On the flip side of that movement comes the challenge of securing vastly different environments.
As an industry, we recently went through the turmoil of migrating security from on-prem to cloud. Vendors such as AWS, Azure, Oracle, and GCP now provide proprietary security solutions that deal with their specific cloud nuances.
The curse of abundance
Just looking at the list of AWS security services, many of which overlap, is enough to make your head spin: AWS Identity & Access Management (IAM), Amazon Cognito, AWS Resource Access Manager, AWS Security Hub, Amazon GuardDuty, Amazon Inspector, AWS Config, AWS CloudTrail, AWS IoT Device Defender, AWS Web Application Firewall, AWS HSM, Key Management Service...
The list goes on for dozens of services related to securing your environment. Just trying to configure these services to get your AWS posture secure is extremely difficult.

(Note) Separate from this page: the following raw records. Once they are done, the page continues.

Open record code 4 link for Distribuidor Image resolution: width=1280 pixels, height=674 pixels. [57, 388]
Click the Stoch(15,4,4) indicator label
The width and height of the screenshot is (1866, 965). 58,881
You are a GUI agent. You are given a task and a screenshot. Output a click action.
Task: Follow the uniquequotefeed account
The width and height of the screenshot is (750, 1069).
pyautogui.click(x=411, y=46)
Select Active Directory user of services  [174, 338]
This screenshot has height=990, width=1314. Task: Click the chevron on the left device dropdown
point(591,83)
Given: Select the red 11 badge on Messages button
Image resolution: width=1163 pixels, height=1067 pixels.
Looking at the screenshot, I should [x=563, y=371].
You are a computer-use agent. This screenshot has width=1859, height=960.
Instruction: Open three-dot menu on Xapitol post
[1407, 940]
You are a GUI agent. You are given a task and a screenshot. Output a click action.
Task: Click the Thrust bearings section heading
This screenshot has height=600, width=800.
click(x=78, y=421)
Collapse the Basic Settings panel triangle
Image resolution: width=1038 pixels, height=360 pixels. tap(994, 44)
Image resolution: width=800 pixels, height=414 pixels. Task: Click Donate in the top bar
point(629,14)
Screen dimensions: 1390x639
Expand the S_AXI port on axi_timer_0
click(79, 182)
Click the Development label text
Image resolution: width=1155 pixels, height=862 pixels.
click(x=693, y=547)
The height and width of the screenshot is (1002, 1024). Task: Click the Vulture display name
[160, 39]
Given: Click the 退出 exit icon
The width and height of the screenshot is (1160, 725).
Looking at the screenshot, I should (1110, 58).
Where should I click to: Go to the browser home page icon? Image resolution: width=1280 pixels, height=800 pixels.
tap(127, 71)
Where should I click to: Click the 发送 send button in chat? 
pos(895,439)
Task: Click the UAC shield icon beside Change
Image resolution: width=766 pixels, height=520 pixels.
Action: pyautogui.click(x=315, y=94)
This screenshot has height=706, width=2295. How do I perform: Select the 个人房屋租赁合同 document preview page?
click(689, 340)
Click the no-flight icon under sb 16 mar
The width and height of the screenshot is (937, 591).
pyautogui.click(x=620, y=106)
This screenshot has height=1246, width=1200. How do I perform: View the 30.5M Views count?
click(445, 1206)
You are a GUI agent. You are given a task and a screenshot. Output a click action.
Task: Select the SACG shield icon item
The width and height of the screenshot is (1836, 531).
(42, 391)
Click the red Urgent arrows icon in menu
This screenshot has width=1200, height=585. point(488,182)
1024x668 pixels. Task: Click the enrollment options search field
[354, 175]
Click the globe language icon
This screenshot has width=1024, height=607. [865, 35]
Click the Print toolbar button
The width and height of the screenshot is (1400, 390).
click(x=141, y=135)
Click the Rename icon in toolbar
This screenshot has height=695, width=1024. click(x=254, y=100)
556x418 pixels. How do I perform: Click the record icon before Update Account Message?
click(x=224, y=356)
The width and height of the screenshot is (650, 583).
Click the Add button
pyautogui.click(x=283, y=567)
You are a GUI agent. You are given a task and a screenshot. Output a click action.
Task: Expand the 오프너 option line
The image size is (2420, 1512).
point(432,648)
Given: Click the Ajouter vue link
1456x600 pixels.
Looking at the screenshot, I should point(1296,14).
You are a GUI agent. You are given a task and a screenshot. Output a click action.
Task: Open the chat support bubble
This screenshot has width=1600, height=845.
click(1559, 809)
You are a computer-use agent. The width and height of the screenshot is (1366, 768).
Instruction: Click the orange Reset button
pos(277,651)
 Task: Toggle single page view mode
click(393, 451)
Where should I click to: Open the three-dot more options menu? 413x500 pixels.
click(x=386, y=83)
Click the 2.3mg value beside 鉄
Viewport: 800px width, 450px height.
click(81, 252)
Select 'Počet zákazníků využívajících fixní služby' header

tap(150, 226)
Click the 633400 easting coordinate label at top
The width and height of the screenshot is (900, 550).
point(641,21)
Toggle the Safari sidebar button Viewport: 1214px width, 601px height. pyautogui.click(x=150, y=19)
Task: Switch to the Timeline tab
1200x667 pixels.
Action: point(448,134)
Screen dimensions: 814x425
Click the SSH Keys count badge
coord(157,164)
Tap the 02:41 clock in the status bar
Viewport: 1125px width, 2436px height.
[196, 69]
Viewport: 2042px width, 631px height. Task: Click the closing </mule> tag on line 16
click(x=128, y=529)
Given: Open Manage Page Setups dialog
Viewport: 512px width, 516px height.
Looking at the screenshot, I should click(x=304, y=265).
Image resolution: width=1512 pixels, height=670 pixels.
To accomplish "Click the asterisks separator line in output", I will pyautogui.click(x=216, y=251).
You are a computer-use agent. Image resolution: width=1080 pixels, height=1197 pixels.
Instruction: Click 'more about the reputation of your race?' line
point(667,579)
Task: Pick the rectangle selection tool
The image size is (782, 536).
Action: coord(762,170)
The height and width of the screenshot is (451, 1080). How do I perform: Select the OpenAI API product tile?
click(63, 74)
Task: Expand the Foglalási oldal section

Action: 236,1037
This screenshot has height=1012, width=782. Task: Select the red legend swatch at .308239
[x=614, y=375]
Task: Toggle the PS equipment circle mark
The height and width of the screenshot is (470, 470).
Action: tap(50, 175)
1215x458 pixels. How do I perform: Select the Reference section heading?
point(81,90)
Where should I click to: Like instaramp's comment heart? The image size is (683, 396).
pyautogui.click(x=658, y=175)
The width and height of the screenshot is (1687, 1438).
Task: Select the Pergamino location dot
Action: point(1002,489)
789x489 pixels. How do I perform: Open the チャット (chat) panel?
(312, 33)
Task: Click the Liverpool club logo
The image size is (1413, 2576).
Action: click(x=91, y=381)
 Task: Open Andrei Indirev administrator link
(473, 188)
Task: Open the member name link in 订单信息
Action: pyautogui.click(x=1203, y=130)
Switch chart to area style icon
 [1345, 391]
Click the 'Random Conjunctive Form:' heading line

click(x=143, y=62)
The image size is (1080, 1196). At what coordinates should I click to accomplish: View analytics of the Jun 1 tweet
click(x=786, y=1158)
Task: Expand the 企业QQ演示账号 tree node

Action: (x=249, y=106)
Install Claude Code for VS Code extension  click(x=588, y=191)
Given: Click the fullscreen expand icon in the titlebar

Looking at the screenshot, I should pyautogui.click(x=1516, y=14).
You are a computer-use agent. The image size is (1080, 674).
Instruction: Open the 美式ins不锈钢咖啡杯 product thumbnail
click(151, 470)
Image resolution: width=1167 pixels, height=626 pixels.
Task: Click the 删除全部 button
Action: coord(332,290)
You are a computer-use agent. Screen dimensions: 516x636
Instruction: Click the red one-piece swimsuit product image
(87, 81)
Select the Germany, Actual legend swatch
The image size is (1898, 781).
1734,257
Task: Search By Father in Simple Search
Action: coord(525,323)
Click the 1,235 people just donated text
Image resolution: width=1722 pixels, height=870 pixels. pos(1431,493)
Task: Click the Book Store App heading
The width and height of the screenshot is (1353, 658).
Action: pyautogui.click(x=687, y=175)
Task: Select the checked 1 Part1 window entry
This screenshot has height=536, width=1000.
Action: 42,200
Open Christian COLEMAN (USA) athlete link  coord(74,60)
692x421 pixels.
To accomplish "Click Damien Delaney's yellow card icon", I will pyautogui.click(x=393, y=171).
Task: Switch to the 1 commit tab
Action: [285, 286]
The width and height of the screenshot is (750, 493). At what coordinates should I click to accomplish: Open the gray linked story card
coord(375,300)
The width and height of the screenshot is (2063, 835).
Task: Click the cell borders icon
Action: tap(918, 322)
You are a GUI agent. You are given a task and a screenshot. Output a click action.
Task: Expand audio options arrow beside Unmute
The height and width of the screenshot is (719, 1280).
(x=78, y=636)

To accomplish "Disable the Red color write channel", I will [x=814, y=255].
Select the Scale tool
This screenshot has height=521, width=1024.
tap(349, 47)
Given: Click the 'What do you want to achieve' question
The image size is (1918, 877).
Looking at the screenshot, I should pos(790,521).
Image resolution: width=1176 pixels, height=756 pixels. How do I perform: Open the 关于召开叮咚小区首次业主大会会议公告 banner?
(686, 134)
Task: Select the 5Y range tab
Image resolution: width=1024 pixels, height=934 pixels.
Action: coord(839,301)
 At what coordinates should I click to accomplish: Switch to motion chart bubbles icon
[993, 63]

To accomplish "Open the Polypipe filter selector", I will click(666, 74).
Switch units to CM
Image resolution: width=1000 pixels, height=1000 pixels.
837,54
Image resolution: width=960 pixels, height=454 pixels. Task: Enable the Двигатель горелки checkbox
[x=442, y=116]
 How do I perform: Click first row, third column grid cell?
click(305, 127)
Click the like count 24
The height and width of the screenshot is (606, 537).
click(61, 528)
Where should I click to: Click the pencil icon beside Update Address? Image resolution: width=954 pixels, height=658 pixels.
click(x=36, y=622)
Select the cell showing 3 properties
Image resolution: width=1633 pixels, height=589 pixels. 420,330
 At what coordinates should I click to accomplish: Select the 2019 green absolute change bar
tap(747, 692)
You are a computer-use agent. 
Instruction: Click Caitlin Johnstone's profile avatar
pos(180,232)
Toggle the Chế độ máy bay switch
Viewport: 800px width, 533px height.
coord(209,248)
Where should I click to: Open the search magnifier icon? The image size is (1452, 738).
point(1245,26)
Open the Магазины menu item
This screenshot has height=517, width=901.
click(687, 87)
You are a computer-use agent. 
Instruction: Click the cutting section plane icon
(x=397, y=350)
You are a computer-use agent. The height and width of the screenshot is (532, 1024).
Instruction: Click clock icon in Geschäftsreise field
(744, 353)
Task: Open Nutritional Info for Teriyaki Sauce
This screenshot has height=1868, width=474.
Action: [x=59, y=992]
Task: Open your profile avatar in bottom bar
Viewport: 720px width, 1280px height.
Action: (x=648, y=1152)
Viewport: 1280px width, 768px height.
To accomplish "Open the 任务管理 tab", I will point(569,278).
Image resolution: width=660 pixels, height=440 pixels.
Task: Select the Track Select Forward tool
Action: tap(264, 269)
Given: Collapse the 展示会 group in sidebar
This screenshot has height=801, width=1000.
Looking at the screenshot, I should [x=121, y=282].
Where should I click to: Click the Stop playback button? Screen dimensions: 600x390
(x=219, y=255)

Ask the security team at Capital One. In July of 2019, the bank leaked the personal information of over 100 million customers. The root cause was a security misconfiguration tied to the Web Application Firewall and S3 object store.
The configuration issue was so complex that it took weeks for industry experts to unravel the entire scenario. Adding insult to injury, Capital One had to pay an $80 million fine to US bank regulators.
More clouds, more challenges
Now imagine a team responsible for multiple cloud environments.
Not only do they have to navigate the dozens of AWS services available, but also become experts in Azure Security Center or Google Cloud security services. The complexity of the task grows exponentially as cloud vendors are introduced.
Organizations have to turn to third-party vendors to implement a category of solutions called CASB – cloud access security broker – to detect multi-cloud configuration drift and best practices.
As organizations move to multiple cloud providers, the multi-cloud misconfiguration may become the next source of cloud vulnerabilities and attack surfaces.
Governments also get on the multi-cloud bandwagon
Interestingly, governments are also moving to leverage multiple cloud vendors.
The US government recently canceled project JEDI and replaced it with Joint Warfighter Cloud Capability, which is touted as a multibillion-dollar procurement project spanning several vendors.
As governments move to adopt multiple clouds, what are the prospects for nation-state actors and the exploitation of these new attack vectors? This brings us back full circle to the first category of vulnerabilities we identified, that is, critical infrastructure.
Will 2022 be a benign year for cyberattacks, or will these new attack surfaces become an acute threat? The future will show, but organizations should not wait and prepare for all eventualities.